**What the task requires:** Count the lines below that contain the string "Where", matching case exactly. Reply with the number alone.

**Data listing:**
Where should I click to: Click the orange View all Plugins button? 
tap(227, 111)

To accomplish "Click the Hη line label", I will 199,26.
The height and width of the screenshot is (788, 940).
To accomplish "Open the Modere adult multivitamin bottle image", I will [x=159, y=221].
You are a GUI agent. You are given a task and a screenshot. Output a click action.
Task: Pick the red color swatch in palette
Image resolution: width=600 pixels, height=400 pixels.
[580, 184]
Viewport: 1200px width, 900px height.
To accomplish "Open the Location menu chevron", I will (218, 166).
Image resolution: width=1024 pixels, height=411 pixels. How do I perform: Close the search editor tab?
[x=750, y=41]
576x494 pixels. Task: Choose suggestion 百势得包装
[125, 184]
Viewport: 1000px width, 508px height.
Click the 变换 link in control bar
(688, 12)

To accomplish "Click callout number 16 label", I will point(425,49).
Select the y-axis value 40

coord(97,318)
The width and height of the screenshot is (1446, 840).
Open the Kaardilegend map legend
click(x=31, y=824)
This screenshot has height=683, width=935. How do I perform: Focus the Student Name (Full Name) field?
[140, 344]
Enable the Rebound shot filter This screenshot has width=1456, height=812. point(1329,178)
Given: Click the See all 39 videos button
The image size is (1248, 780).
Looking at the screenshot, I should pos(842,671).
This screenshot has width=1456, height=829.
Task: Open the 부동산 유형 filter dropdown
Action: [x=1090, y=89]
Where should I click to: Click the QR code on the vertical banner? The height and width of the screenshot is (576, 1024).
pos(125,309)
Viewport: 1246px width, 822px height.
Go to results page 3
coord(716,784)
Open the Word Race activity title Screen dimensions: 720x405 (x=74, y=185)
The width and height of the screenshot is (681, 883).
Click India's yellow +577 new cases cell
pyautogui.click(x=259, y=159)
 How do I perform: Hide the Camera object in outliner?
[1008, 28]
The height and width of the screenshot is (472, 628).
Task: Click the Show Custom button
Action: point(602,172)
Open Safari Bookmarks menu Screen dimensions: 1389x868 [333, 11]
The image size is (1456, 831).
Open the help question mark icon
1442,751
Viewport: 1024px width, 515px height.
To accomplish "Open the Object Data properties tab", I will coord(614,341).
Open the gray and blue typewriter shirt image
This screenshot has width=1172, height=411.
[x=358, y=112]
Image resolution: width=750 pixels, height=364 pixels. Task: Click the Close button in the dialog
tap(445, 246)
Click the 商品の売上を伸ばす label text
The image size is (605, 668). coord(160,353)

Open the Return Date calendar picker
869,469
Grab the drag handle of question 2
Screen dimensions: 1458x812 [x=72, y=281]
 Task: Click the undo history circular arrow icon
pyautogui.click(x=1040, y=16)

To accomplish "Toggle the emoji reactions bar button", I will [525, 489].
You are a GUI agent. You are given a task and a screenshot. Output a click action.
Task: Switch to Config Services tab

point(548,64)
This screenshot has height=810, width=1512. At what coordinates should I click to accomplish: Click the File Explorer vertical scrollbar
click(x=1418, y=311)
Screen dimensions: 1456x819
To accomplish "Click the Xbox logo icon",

**The completed task:** 2